The plunder of valuable commodities was common, and primitive warfare was
very effective in acquiring additional territory, even if this was a seldom professed
goal.
Primitive war was not a puerile or deficient form of warfare, but war reduced to
its essentials: killing enemies with a minimum of risk, denying them the means of
life via vandalism and theft (even the means of reproduction by the kidnapping of
their women and children), terrorizing them into either yielding territory or
desisting from their encroachments and aggressions. At the tactical level,
primitive warfare and its cousin, guerrilla warfare, have also been superior to the
civilized variety. It is civilized warfare that is stylized, ritualized, and relatively
less dangerous. When soldiers clash with warriors (or guerrillas), it is precisely
these ‘decorative’ civilized tactics and paraphernalia that must be abandoned by
the former if they are to defeat the latter. Even such a change may be insufficient,
and co-opted native warriors must be substituted for the inadequate soldiers
before victory belongs to the latter...
Primitive warfare is simply total war conducted with very limited means...
Primitive war is ‘war to the knife’, guerre à l’outrance. (Keeley, 1996)
These two extreme positions may be reconciled somewhat by taking into account the
following observations.
In a number of recent anthropological studies of warfare, different grades of violence
have been distinguished, separate causes have been sought for fighting at each grade,
and, in some cases, escalations from grade to grade have been noted (e.g., Warner,
1930; Otterbein, 1968; Chagnon, 1967 et seq.). Vayda (1971; 1974) describes a
multiphase war process operating among the Maring of eastern New Guinea. The
significant features of this process include the following: (1) The later phases of the
process, that involves heavy mortality and sometimes leads to territorial conquests,
cannot occur unless preceded by periods of weeks or months marked by rather
ritualized hostilities in which mortality is low; (2) Escalations from phase to phase in
the war process are not inevitable; (3) The causes of entry into war are not the same as
the causes of escalation from one phase to another of the war process.
Evidence from case studies (Vayda, 1970; 1971) raises serious questions about the
validity of cross-cultural or cross-societal studies that depend on the fixed assignment of
the warfare of various societies to one or another of a limited number of such categories
as ‘revenge warfare’. The case studies point to the possibility that the ethnographic
reports on which the assignments to the categories are based may be describing the
causes of only the first phases of war processes; fighting for blood revenge, magical
trophies, or sacrificial victims can become something else if there is escalation to the
later phases.
This insight, that relatively ritualized agonistic war may escalate into instrumental or
even genocidal war, is Vayda’s most valuable contribution to the study of preindustrial
warfare. A war of callisthenics may escalate into a war of coercion or a war of carnage,
in a process of constant assessment and testing of disparities between the belligerents.

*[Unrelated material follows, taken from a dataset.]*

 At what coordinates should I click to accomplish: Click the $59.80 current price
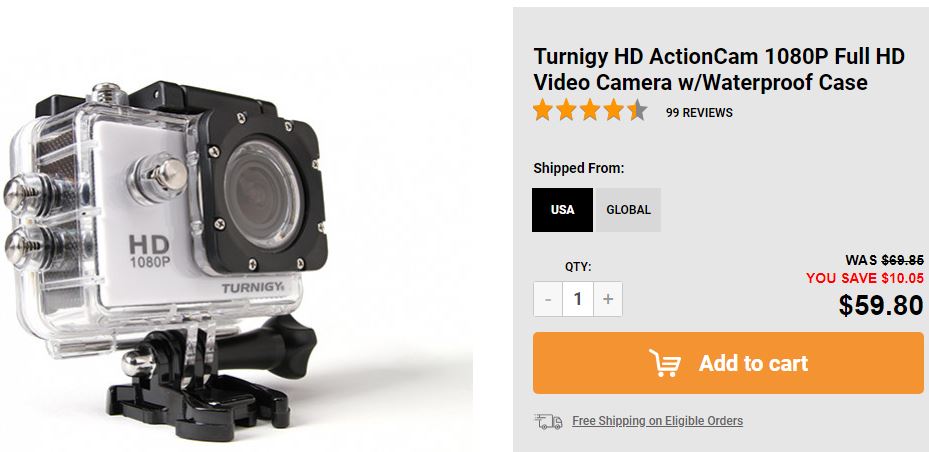[x=881, y=305]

Durham (1976) suggested a selectionist explanation of the multiphase war process.
Selection (i.e., natural plus cultural selection) may favor the use of low-cost
‘assessment’ tactics in the early phases of war. This strategy would allow the
participants to assess the capability and motivation of their opponents without an
immediate risk of large losses. Escalation would be expected only where earlier, less
costly tactics seem insufficient to ensure net gain or where increased belligerence is
necessary to prevent large losses to an escalating opponent. Finally, belligerents may
actually be able to redefine the situation and the war aims, and expand their potential
resource benefits in the course of conflict.
Notice that this explanation parallels in considerable detail Clutton-Brock et al.’s
analysis of the ritualized stages of escalation in the agonistic behavior of red deer as a
process of mutual assessment of fighting potential.